Usage and Analytics

VM-X AI provides comprehensive usage tracking and analytics by aggregating the request_audit table (Postgres) on demand. There is no separate time-series store — audit rows are the single source of truth, and the Usage page runs aggregate SQL (sum, avg, percentile_cont, …) over them with per-bucket time grouping. This guide explains how to access and use this data.

Overview

VM-X AI tracks:

Audit Logs: Complete record of every request, with cost, tokens, custom metadata, and correlation IDs — written to the Postgres request_audit table by the audit writer.
Usage Metrics: Aggregations over the same request_audit rows (cost, token totals, request counts, latency percentiles) — computed on demand at query time, bucketed by the requested granularity.
Performance Metrics: Latency (p50/p95/p99), throughput, and error rates — also derived from request_audit columns (request_duration, time_to_first_token, error_count, status_code).

The `vmx` Envelope

VM-X adds an opt-in vmx envelope to every completion request body (Chat Completions, Anthropic Messages, Responses). It's how callers attach metadata, override resource config, group multi-step calls, inject provider-native fields, and bound runtime — all without leaving the SDK shape.

{
  "model": "your-resource-name",
  "messages": [{ "role": "user", "content": "..." }],
  "vmx": {
    "correlationId": "agent-run-2026-05-06-abc123",
    "metadata": { "team": "growth", "feature": "summarizer" },
    "timeoutMs": 30000,
    "providerArgs": { "search_recency_filter": "week" },
    "secondaryModelIndex": 0,
    "resourceConfigOverrides": {
      "model": { "provider": "openai", "model": "gpt-4o-mini" }
    }
  }
}

Field	Purpose
`correlationId`	Free-form ID that groups related calls (e.g., a multi-step agent run).
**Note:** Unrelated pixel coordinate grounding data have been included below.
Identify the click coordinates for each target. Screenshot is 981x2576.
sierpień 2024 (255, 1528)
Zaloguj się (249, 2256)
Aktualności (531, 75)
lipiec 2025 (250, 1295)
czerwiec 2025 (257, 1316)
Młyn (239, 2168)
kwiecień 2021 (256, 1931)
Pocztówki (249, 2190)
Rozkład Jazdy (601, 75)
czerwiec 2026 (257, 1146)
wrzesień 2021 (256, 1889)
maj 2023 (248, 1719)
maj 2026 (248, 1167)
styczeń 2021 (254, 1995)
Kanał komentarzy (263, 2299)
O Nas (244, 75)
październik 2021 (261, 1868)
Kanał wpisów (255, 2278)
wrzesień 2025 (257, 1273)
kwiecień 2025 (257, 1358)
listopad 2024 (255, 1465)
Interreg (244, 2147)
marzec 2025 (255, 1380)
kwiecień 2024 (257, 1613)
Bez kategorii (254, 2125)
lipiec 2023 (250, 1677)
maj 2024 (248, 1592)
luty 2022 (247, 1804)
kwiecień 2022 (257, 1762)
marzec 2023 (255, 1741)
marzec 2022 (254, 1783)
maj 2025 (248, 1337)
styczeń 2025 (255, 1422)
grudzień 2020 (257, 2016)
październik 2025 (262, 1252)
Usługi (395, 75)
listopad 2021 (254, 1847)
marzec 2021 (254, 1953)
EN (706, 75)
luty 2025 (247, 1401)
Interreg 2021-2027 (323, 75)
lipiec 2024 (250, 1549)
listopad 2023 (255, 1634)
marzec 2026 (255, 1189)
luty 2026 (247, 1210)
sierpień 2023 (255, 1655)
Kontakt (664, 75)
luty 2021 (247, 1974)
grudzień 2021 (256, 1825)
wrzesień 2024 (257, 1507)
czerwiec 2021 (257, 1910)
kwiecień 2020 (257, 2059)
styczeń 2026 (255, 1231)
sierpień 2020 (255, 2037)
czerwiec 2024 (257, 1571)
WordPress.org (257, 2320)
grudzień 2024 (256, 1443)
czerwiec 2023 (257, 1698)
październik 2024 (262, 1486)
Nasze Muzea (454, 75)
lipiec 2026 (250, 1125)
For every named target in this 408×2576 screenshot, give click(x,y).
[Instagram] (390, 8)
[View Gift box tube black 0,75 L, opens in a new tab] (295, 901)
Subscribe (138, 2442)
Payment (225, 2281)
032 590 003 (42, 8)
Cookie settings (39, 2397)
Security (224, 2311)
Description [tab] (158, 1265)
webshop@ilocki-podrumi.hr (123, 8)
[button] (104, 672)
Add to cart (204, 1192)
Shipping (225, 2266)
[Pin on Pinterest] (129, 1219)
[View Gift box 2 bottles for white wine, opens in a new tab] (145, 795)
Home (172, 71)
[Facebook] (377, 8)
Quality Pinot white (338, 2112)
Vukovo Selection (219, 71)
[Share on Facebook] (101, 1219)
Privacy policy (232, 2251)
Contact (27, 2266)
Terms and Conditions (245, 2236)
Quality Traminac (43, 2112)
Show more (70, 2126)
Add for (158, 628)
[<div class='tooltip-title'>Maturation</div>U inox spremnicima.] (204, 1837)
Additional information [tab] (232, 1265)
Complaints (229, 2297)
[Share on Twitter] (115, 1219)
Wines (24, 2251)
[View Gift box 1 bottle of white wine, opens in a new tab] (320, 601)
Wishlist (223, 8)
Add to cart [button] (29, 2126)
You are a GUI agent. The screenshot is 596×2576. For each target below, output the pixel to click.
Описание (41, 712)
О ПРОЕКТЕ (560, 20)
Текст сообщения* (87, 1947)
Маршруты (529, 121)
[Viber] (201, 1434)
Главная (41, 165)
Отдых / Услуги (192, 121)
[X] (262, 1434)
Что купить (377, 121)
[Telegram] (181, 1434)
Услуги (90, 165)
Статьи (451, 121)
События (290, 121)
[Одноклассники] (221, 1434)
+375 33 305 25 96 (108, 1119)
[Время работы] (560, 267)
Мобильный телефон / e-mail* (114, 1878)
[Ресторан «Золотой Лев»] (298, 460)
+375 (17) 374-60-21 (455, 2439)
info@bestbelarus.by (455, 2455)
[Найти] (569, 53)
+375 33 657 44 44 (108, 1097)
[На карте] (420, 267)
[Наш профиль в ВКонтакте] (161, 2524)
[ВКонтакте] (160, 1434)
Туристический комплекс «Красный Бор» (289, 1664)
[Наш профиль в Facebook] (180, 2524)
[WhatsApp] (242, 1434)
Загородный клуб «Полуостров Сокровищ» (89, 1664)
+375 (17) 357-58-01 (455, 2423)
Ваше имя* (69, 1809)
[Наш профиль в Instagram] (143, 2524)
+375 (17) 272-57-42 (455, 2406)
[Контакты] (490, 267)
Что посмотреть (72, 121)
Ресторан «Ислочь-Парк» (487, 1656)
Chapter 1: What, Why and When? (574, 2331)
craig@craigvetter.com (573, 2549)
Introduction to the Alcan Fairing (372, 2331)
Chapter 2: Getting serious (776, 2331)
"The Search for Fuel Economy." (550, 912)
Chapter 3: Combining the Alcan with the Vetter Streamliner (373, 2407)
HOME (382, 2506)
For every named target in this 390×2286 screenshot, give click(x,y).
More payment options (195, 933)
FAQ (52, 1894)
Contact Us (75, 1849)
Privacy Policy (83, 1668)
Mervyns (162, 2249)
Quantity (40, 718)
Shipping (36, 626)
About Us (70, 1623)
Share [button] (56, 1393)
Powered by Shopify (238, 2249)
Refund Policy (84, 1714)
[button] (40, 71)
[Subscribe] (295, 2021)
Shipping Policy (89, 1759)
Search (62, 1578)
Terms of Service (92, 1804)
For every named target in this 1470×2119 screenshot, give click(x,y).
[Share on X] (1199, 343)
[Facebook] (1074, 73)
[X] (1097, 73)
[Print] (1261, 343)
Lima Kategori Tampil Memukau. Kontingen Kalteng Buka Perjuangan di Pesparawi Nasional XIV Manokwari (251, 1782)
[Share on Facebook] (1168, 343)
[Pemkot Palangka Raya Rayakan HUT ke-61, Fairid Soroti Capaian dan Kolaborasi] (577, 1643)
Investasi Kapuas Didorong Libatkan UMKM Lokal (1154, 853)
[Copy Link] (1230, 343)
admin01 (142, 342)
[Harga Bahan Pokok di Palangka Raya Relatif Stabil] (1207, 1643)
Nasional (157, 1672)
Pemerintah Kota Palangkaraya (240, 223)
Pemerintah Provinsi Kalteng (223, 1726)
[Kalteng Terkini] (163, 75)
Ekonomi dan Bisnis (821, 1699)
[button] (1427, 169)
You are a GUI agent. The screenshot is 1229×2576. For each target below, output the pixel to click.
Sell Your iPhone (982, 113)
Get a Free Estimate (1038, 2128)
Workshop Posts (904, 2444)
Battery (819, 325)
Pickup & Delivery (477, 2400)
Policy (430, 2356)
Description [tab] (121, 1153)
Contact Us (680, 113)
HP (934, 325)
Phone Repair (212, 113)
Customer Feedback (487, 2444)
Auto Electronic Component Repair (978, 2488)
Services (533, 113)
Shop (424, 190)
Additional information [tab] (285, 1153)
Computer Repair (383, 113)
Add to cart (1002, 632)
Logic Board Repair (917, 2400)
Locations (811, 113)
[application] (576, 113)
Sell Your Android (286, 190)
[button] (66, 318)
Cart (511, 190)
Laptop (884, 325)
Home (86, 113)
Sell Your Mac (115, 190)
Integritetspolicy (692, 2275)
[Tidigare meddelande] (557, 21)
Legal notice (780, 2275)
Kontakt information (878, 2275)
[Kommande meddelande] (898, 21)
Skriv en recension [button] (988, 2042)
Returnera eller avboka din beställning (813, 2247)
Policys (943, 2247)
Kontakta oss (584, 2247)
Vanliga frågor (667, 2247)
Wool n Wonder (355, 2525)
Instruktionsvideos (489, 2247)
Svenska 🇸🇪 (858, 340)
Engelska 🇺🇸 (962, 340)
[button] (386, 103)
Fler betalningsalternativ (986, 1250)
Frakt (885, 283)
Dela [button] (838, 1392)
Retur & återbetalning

Surfaced in audit + usage UIs as a filter.
`metadata`	`Record<string, string>` indexed for filtering. Use any keys you like — the Audit page's freeSolo autocomplete picks them up automatically.
`timeoutMs`	Per-request abort cap (clamped to 10 minutes). The gateway sets up an `AbortSignal.timeout` that propagates all the way down to the provider SDK call, so a slow upstream stops costing you tokens. Composes with the per-model `timeoutMs` (whichever fires first wins).
`providerArgs`	Provider-native fields that override the parsed request body. Useful when the OpenAI / Anthropic compatible shape can't express a feature your provider offers — Perplexity `search_recency_filter`, Anthropic `top_k`, Gemini `safetySettings`. Wins over both `defaultArgs` and the parsed body, even on structured fields.
`secondaryModelIndex`	Skip the resource's primary model and use the Nth secondary instead (`0`-based). Routing is bypassed when this is set; fallback still applies.
`resourceConfigOverrides`	Override the resource's primary model / connection / args / routing for this request only. Useful for A/B tests and progressive rollouts.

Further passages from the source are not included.